Yesterday turned out to be a good day to revisit the South Bank's commemoration of the 1951 Festival of Britain. When I went in April, not everything had got under way, but, especially this month, there's a whole series of events going on. In particular, there's a "Museum of 51" display, tucked into a side entrance of the Festival Hall, about the experience and construction of the Festival. This sign from the "Dome of Discovery" exhibition rather sums up the ambitious aspirations of the time, as did the Skylon - couldn't some sponsor be persuaded to create a modern version on the same spot? With today's technology, it could be much lighter (on both weight and illumination) and look even more spectacular.
Outside, the brave attempt to evoke the seaside had attracted a fair crowd, and rather more of the beach hut artworks were open. I was particularly taken by these ideas for modern coin-operated machines, now that the Haunted House and What the Butler Saw machines would seem so old hat.
They've made a nod to the various themes of the Festival,such as the Land (a roof garden on the brutally concrete Queen Elizabeth Hall), Industry (a photographic exhibition), and Transport (some upcoming events on new developments - and a Floral Bicycle Parade later this month!); and on the theme of the future, there's quite a focus on children's and young people's art.
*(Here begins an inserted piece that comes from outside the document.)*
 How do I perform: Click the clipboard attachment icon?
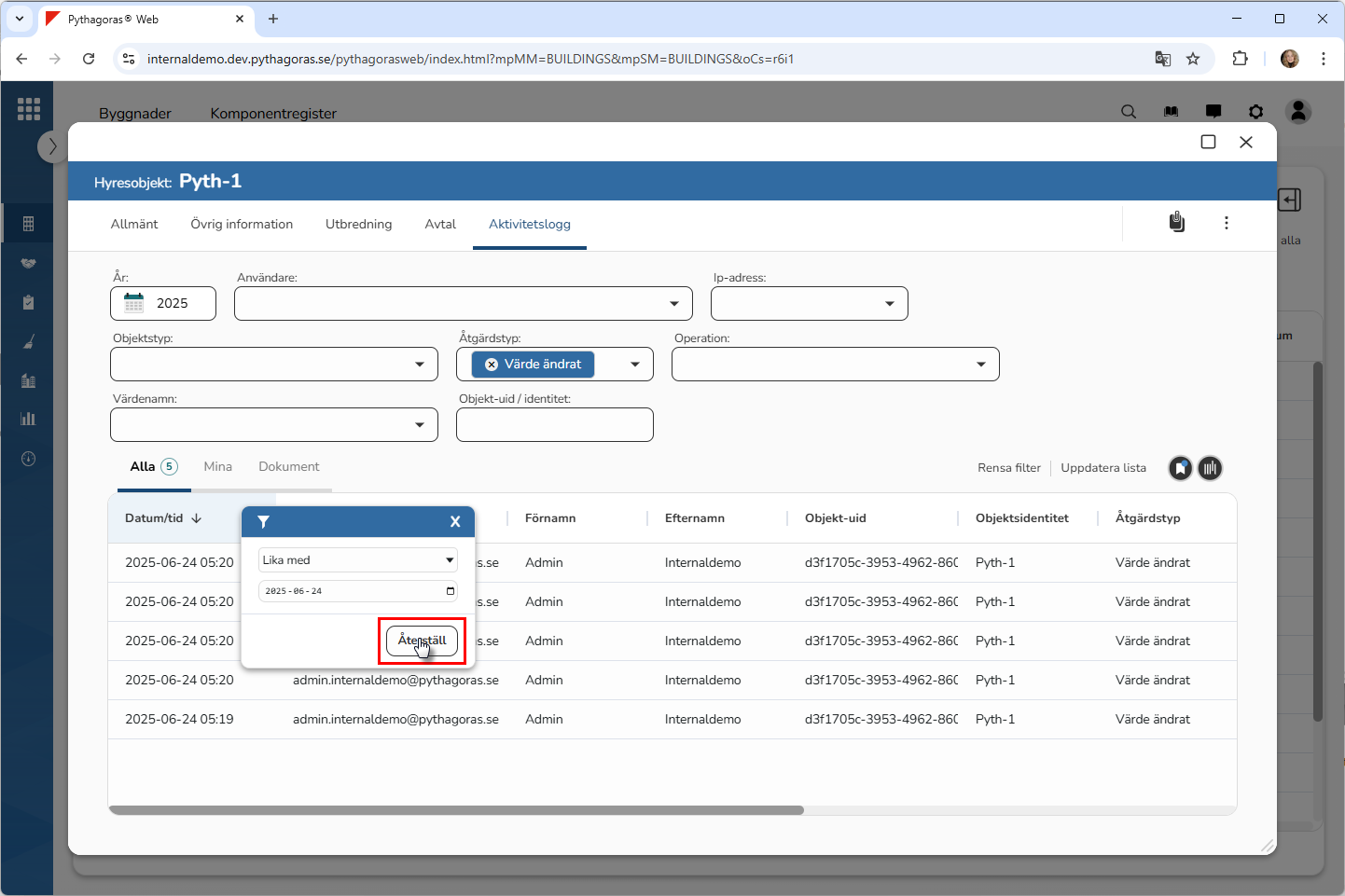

But overall, it feels a bit thin and hollowed out, as if all we have to show today is ideas and responses to ideas, rather than the concrete trade show aspects of the original Festival. This seems to reflect the determination of the incoming government of 1951 to remove as much as possible of the physical symbols of its predecessors' spirit: in the end, the Museum exhibition can only point to memories, the odd surviving relic and the revitalising influence of the Festival spirit on domestic design:
PS: Yes, I am deliberately not saying A WORD about the recent/current unpleasantness. I haven't actually seen any myself.